Consider land consumption from a different perspective. A typical block in a city built in the nineteenth or early twentieth century was 600 feet by 300 feet, or about 180,000 square feet, or 4 acres, in size. Downtown areas, where most people shopped, consisted of many blocks like that with lots of retail shops on the first floor and some multistory department stores that each occupied a quarter block or a half block. People often walked or rode the bus to these stores. If they drove, they parked on the street or in public parking lots. Today, many people like shopping at Target, Wal-Mart, or Kmart. The "super" versions of these stores typically occupy more than 200,000 square feet, or more than a whole city block. Although the major chains have developed multistory formats for stores in large cities such as New York, Chicago, and Seattle, in smaller cities they still offer only the standard sprawling format; those smaller cities are often auto dependent, meaning that such a store will need a parking lot as large as the store. Such stores simply will not fit easily into traditional downtown areas. It is possible that retail patterns may shift from these stores, but as long as people vote with their feet by shopping at such stores, they will be a fact of life for planners.

Industry has also changed and contributed to the changes in urban form, in part due to early zoning that separated industry from residential areas. Figure 1.2 shows one section of the four-story Stutz building, which was an automobile factory in Indianapolis in the 1920s. Many factories built in the nineteenth and early twentieth century were multistory structures. Such structures were often located on single urban blocks or small groups of such blocks, with minor interruptions to the street system.

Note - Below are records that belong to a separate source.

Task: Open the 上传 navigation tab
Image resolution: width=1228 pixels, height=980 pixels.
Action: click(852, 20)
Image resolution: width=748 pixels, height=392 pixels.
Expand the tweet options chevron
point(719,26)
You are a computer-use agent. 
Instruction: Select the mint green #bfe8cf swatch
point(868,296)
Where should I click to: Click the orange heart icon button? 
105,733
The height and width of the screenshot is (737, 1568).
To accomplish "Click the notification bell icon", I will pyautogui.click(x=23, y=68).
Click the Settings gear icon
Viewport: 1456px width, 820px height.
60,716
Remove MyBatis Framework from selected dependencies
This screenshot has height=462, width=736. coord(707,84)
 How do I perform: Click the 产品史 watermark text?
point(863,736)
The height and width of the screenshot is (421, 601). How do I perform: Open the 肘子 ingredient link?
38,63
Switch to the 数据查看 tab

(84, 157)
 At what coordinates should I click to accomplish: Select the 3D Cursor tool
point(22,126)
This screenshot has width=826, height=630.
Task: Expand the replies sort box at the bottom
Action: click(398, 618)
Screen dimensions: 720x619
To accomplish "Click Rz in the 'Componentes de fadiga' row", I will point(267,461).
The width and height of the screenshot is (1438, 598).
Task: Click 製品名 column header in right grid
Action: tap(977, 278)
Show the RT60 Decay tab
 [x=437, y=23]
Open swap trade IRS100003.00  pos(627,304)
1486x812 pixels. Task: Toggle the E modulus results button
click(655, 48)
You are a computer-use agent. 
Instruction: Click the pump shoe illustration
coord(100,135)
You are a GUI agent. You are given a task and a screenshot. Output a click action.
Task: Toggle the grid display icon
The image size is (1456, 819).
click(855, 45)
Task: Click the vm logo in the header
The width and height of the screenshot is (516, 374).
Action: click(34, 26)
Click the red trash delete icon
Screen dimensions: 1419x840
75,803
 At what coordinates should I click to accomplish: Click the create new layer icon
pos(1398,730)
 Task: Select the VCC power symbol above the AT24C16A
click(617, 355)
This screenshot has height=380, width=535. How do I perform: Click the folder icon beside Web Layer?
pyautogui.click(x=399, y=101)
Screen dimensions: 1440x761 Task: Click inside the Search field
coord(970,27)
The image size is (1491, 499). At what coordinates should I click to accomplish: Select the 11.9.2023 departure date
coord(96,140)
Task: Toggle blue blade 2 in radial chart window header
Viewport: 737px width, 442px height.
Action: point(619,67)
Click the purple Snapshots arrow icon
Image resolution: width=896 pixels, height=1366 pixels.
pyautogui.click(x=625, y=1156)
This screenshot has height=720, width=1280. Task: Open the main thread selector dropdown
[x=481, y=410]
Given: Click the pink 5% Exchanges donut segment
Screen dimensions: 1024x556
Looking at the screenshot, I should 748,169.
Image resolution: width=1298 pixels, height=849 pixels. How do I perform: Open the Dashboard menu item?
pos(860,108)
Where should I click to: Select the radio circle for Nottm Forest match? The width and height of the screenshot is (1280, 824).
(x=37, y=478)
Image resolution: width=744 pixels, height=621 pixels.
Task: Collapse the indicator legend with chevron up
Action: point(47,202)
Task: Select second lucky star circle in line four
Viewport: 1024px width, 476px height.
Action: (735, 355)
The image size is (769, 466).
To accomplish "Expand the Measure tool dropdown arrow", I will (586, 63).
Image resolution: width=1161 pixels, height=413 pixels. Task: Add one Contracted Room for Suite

In contrast, a modern automobile factory is a sprawling, one-story building designed around the assembly line that Henry Ford helped to perfect (Figure 1.3).

Communities that want large facilities such as modern automobile plants typically have to find large sites, outside the developed area.

In short, changes in family size, shopping patterns, and manufacturing technology have led to some of the increased land consumption. Such sprawl seems difficult to avoid in a healthy, growing city, as some will always want a suburban lifestyle and some who would prefer to live in a walkable, transit-oriented community are unable to find affordably priced housing there.